(Screenshot and document pointing data)
::::::::::
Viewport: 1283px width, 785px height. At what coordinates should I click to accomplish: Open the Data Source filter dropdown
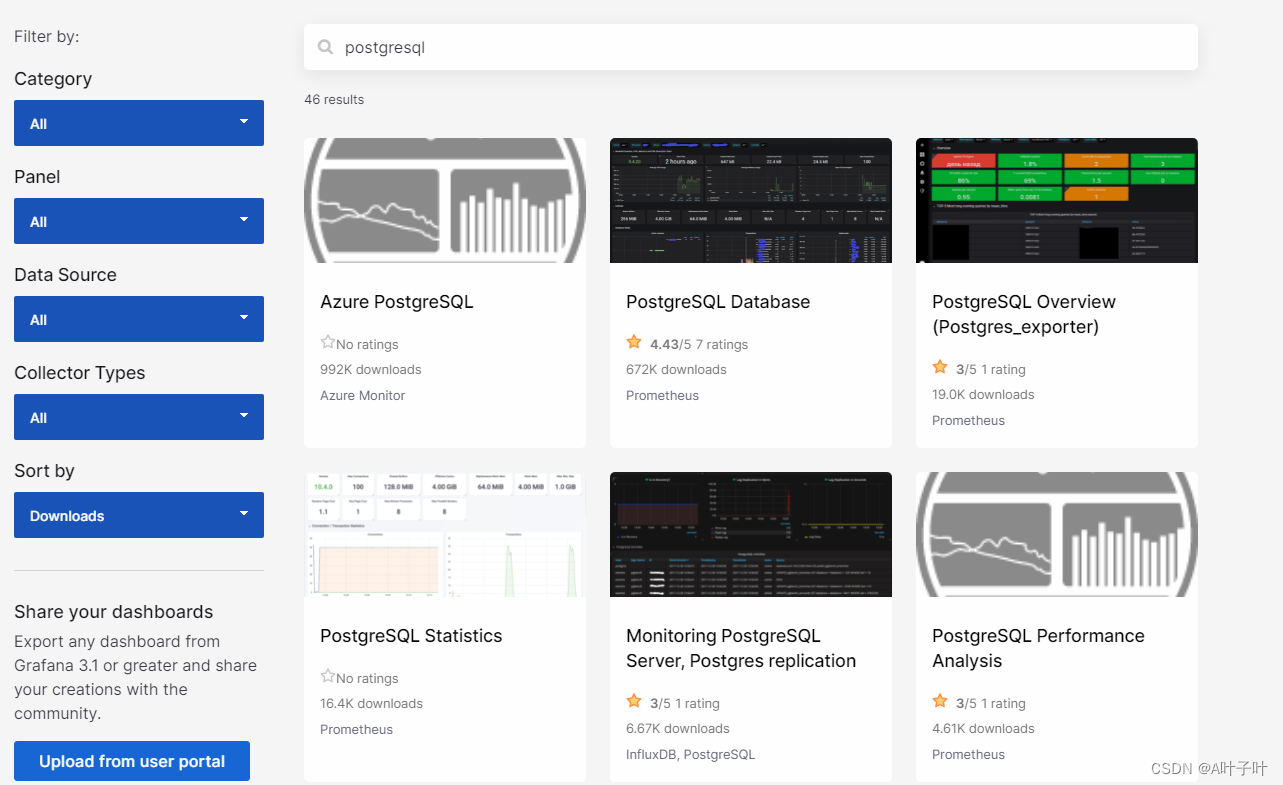pyautogui.click(x=138, y=319)

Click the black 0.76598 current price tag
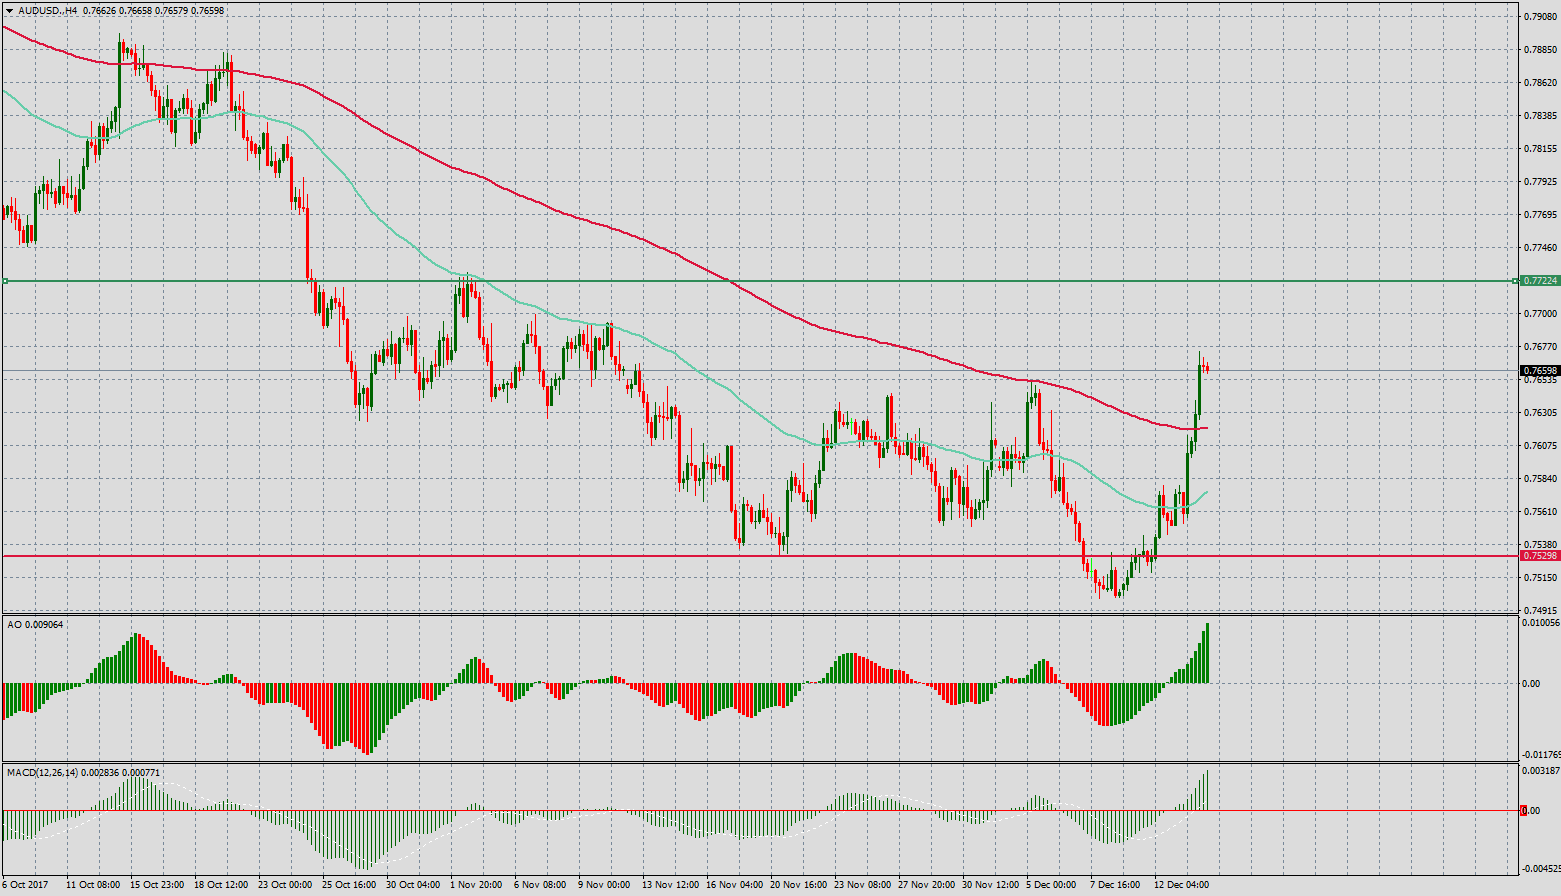(x=1539, y=371)
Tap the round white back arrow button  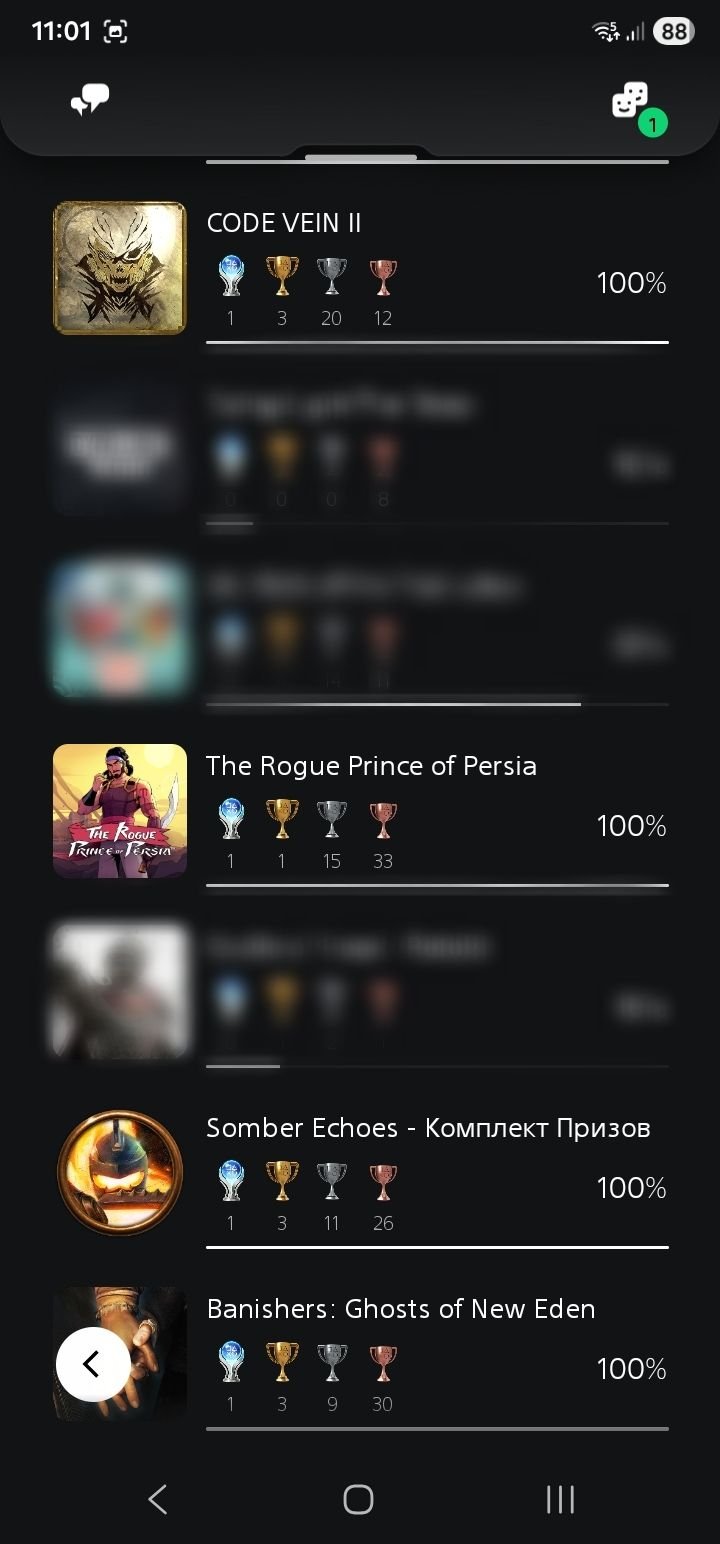coord(92,1364)
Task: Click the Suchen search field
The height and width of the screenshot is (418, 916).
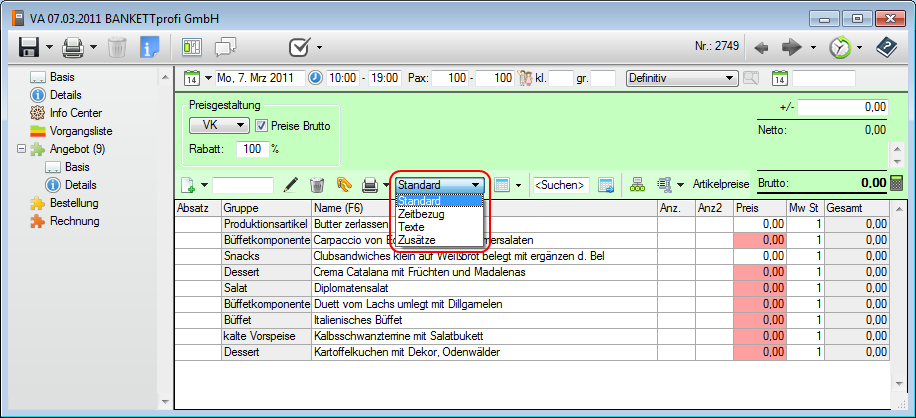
::::::::::
### [SHORT PROBLEM]
Copy out the rows verbatim from the line containing "Task: Click the Suchen search field" through the end of the rows, omitting the pictures.

### [RESPONSE TO THE TASK]
Task: Click the Suchen search field
The height and width of the screenshot is (418, 916).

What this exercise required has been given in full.